— Merci.
Mon pauvre papa, si tu savais les horreurs que j’ai faites pour l’avoir, ce job. Ce boulot que j’adore entraîne ma perte.
— Eh bien, ça en fait des choses à fêter cette année, à Noël ! enchaîna ma mère. Entre le bébé et ta promotion ! Je suis fière de mes filles.
Non, maman, ne dis pas ça. Ne compare pas ce bébé de l’amour à mes conneries, ma solitude, et à la perte de Marc.

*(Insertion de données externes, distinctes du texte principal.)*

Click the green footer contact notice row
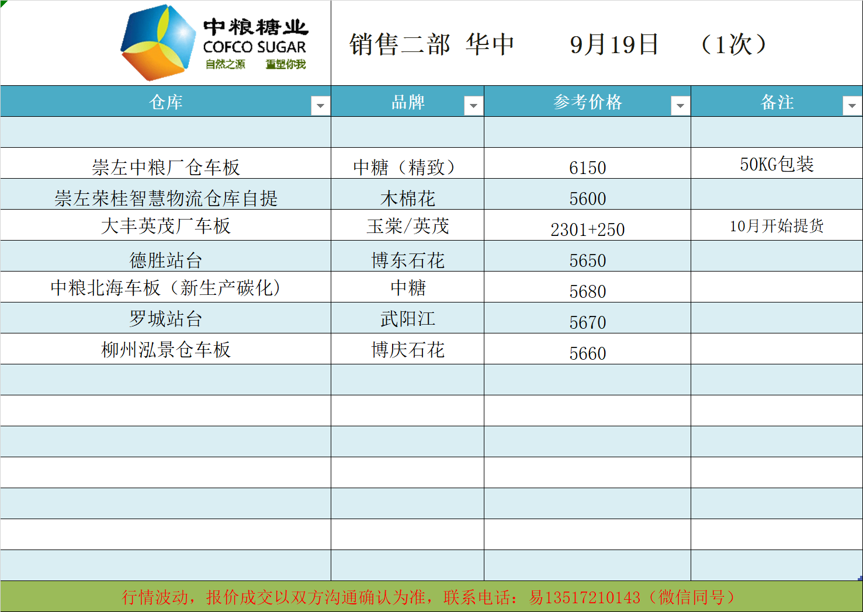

— Merci, maman, occupons-nous plutôt du bébé et d’Alice… Je vous ai abandonnés pour mon boulot, pour l’agence. J’ai tiré un trait sur l’essentiel toutes ces années. Je me suis trompée de priorités. Je vous délaisse… je… Pardon pour tout ce que je vous ai fait subir…
— Tu nous appelles plus qu’avant, me coupa-t-elle. Tu ne t’en es pas rendu compte ? On est contents, déjà. Marius et Léa n’ont pas arrêté de nous parler de toi et de ce que tu as fait avec eux cet été…
— C’est vrai, ça ! confirma papa. Depuis que tu es partie en vacances avec ta sœur, nous trouvons avec maman que tu gères mieux, même très bien tes responsabilités et le reste…
— On n’a plus affaire à un courant d’air depuis cet été, m’annonça Cédric. C’est pour ça qu’on n’a rien compris à ton attitude de cinglée…
Depuis cet été, depuis les vacances à Lourmarin, j’aurais eu envie d’ajouter depuis Marc. Il m’avait rendue meilleure, il m’avait redonné accès à mon humanité, il m’avait fait penser à autre chose que mon job et, pourtant, je n’avais jamais été si heureuse de travailler, comme si le fait que ma vie ne tourne plus autour de l’agence, m’avait permis de voir les choses autrement, de m’impliquer de la bonne façon et non plus pathologiquement pour compenser un manque. À ce stade de ma réflexion, un souvenir vieux de plusieurs mois me revint. Gabriel, ce client qui me pourrissait la vie, m’avait dit de mettre un peu de passion dans ma vie en me prédisant que cela me rendrait encore meilleure. À l’époque, je n’avais rien compris. Et pourtant, aujourd’hui, je devais reconnaître que ce sale type, qui n’était peut-être pas si mauvais que ça, avait raison. Tout arrivait. J’avais toujours cru que Bertrand n’avait que ça dans sa vie, alors que non, il y avait une femme qui l’attendait, le soutenait, qui acceptait son ambition. Marc, le peu de temps que nous avions partagé ensemble, ne m’avait jamais fait un seul reproche. Jamais il ne m’avait dit que mon travail nous empêchait de nous voir. Et pourtant Dieu sait qu’il avait dû en souffrir. Tout le monde avait toujours pensé que mon patron me lobotomisait, alors que je m’étais lobotomisée toute seule, comme une grande.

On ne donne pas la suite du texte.